◆ Data records:

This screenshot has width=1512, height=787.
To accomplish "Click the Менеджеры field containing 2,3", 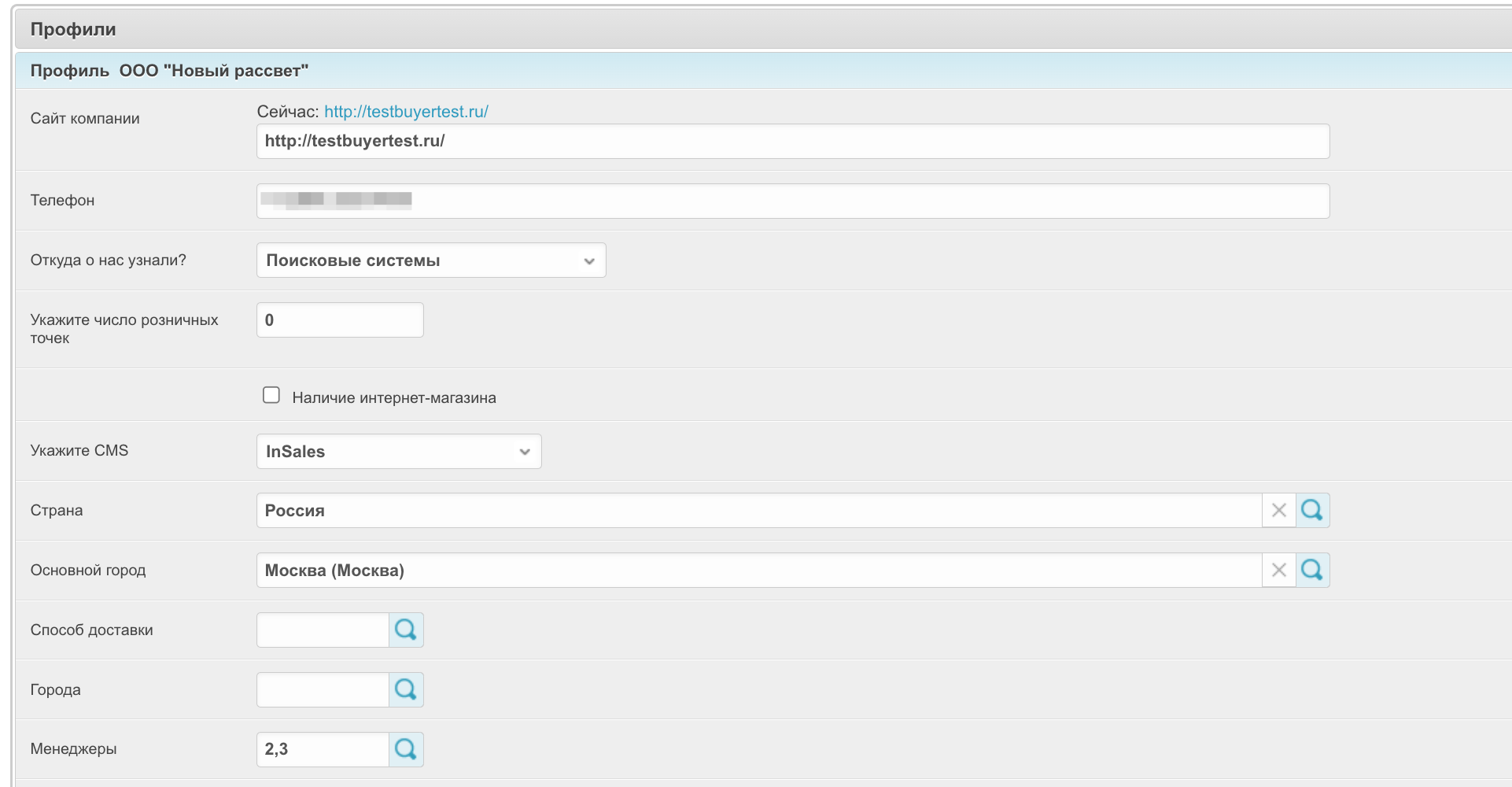I will coord(323,749).
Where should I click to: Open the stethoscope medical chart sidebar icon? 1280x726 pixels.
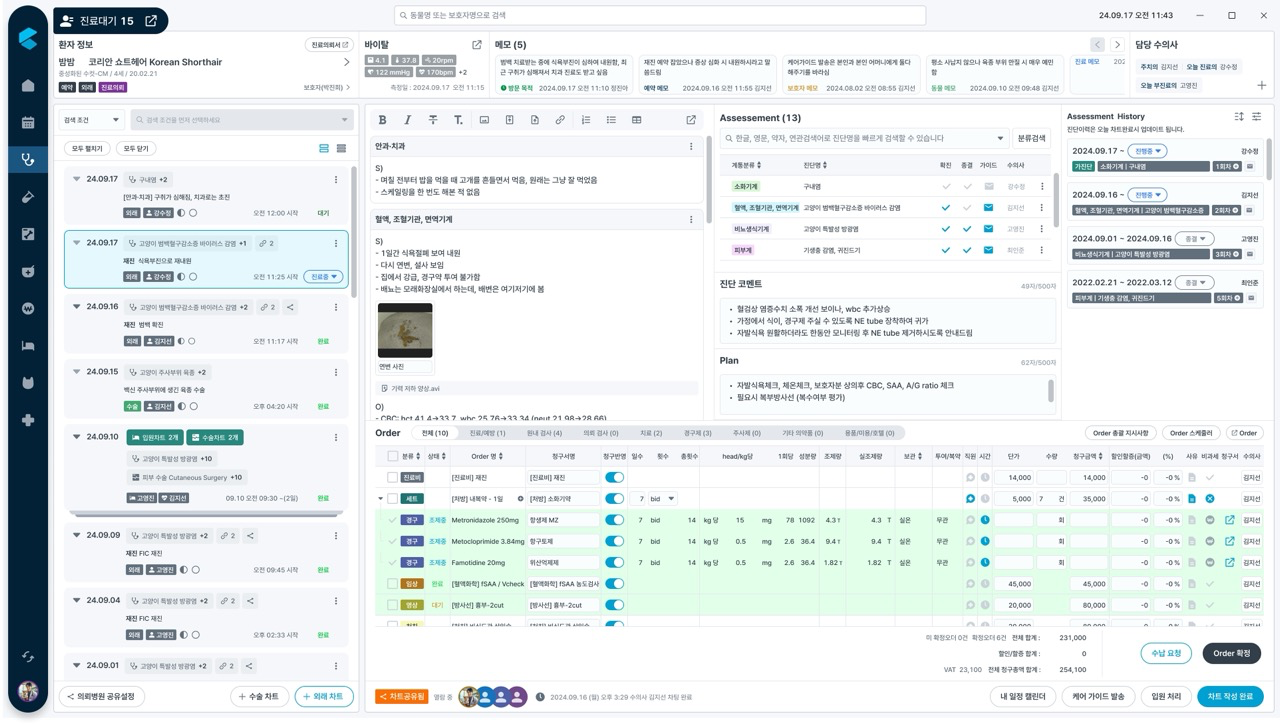[27, 159]
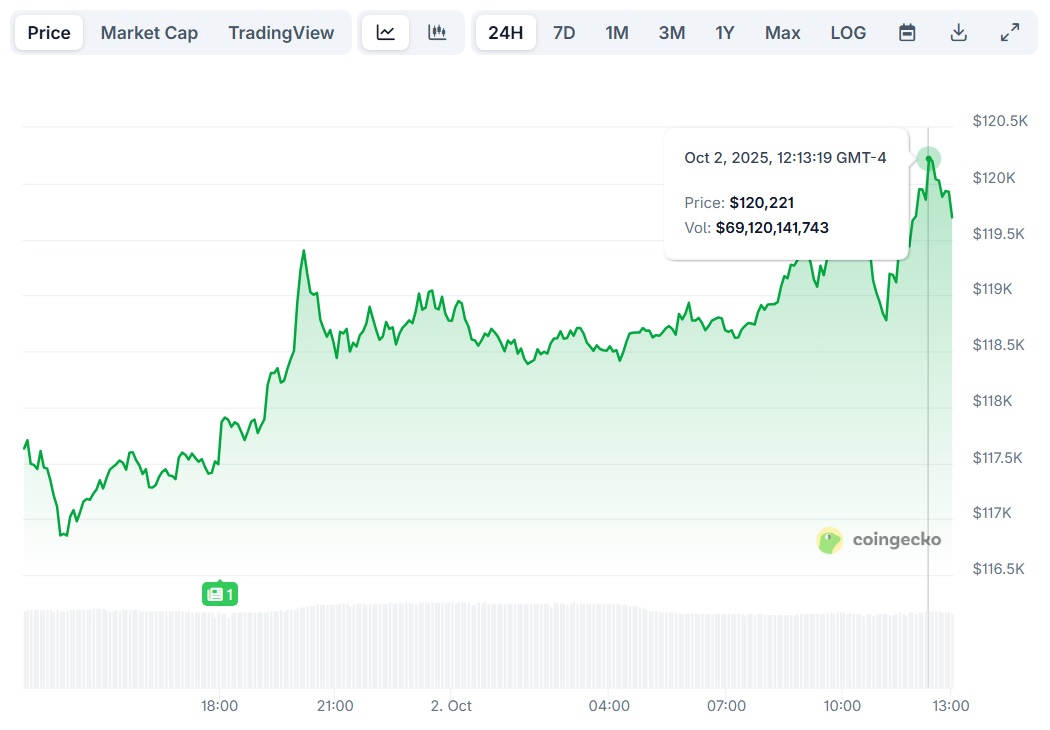Image resolution: width=1050 pixels, height=730 pixels.
Task: Toggle LOG scale on the chart
Action: 848,32
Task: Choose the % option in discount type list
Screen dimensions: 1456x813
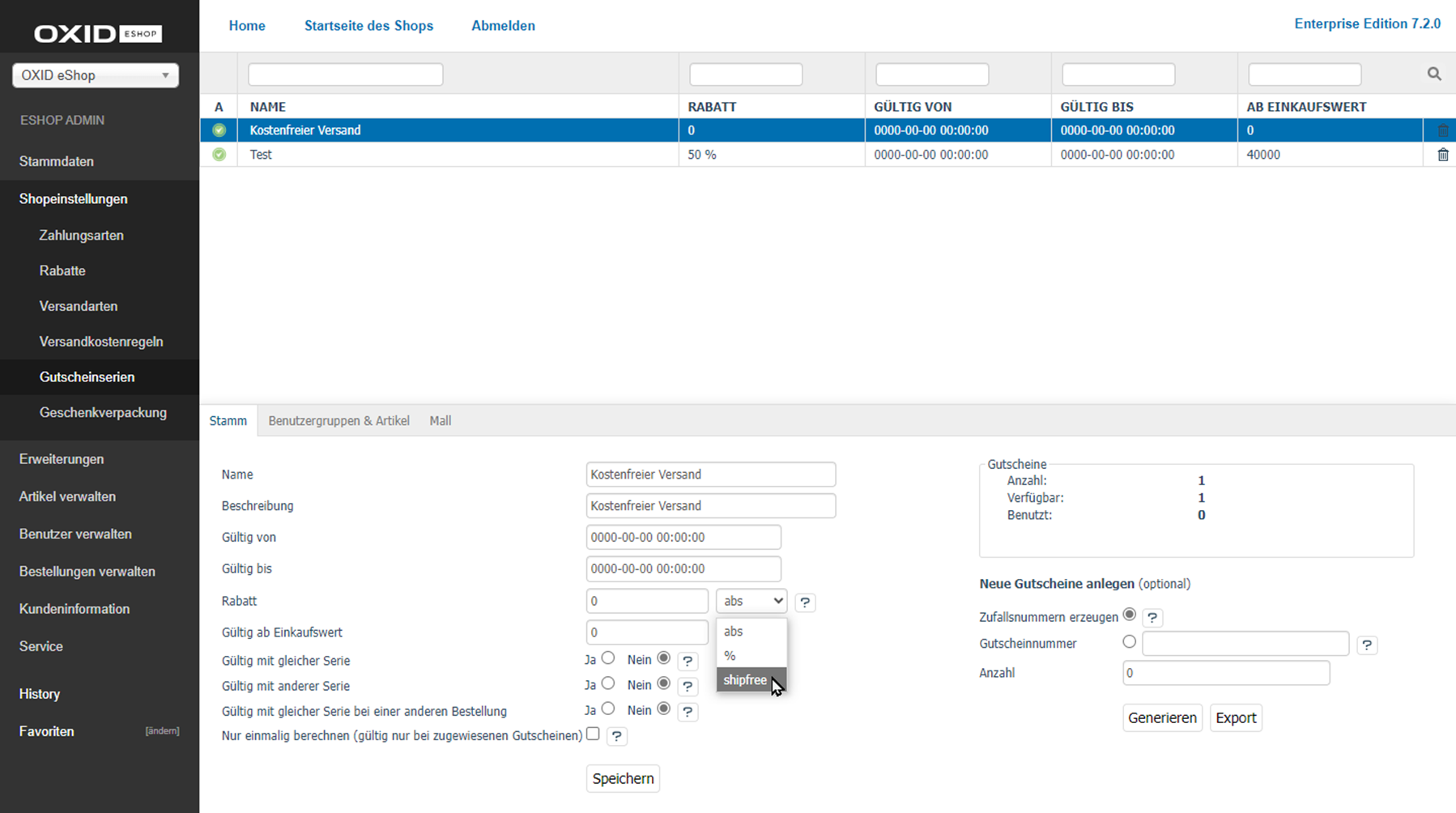Action: (x=730, y=656)
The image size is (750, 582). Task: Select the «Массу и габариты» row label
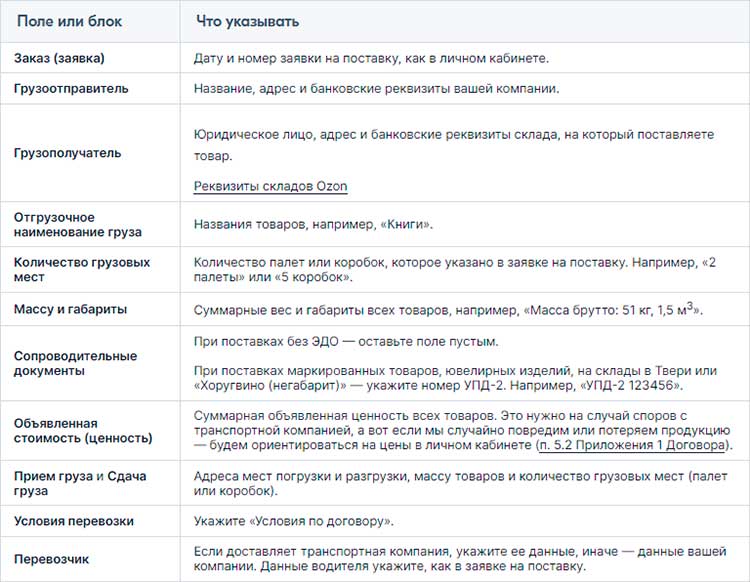[x=70, y=309]
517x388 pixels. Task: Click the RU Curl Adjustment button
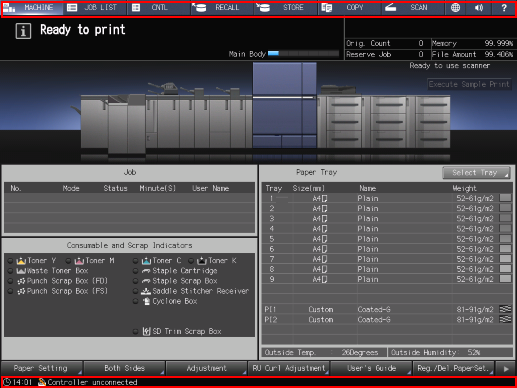tap(289, 368)
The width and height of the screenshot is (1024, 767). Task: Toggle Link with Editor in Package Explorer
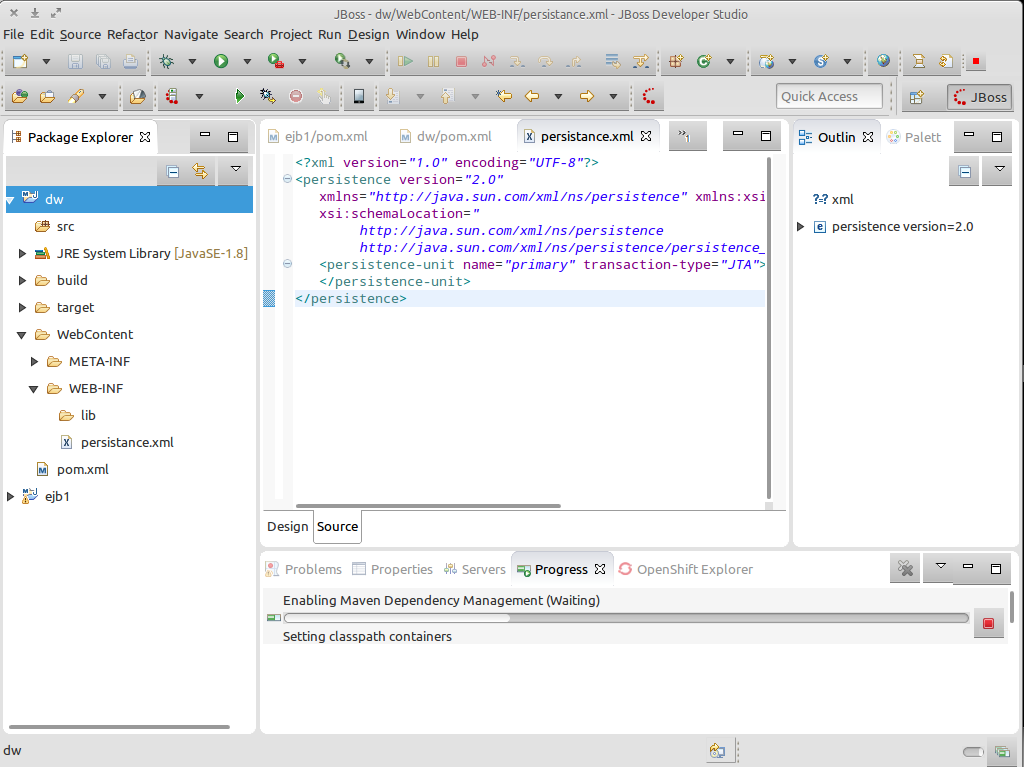point(200,171)
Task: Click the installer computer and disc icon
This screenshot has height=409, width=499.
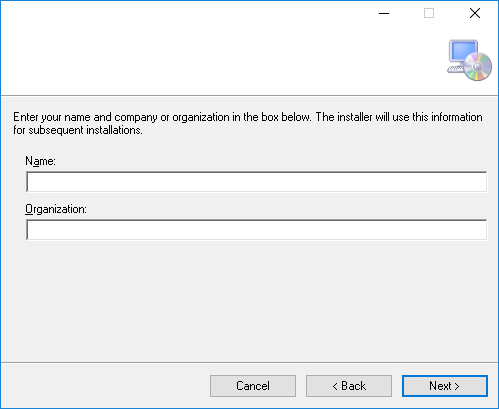Action: click(x=469, y=60)
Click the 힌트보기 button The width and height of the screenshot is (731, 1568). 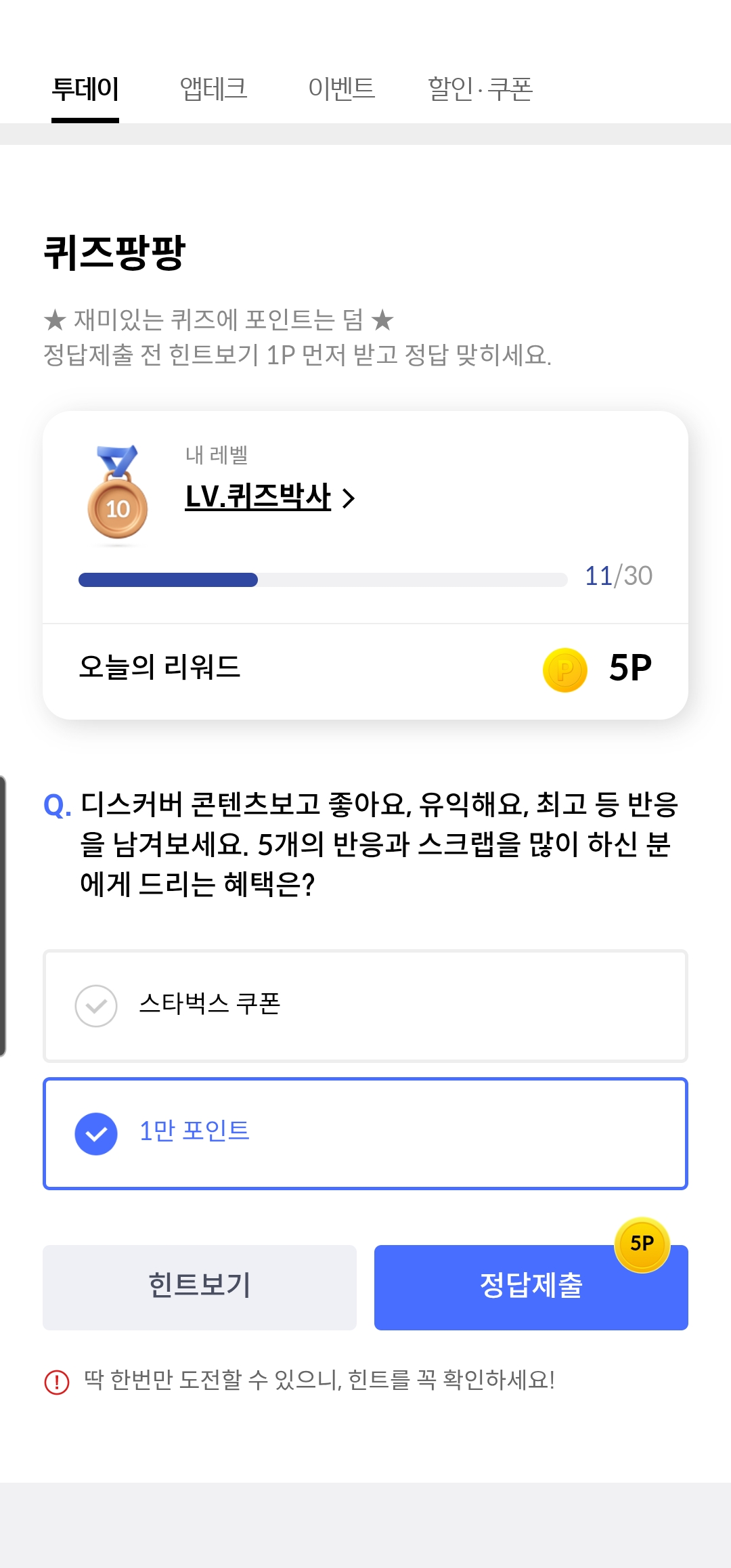tap(200, 1287)
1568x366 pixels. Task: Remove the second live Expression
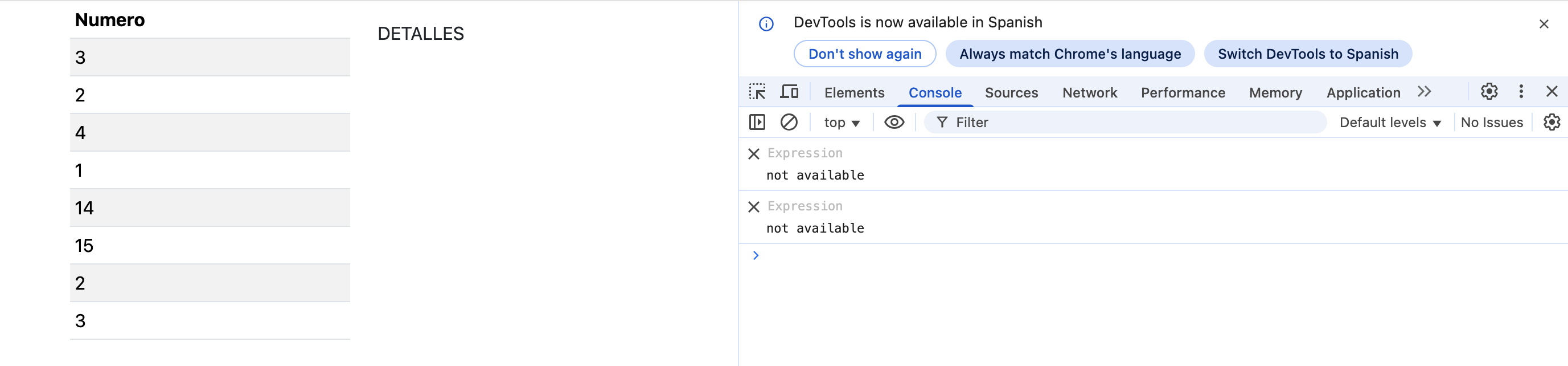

◆ Problem requirements: Above are some entries; copy exactly the lines from the line with "The image size" through the line with "Task: Click the installer", both included, but none of the pictures.

◆ Task output:
The image size is (750, 582). Task: Select the «Массу и габариты» row label
[x=70, y=309]
517x388 pixels. Task: Click the RU Curl Adjustment button
tap(289, 368)
The width and height of the screenshot is (1024, 767). Task: Toggle Link with Editor in Package Explorer
point(200,171)
Task: Click the installer computer and disc icon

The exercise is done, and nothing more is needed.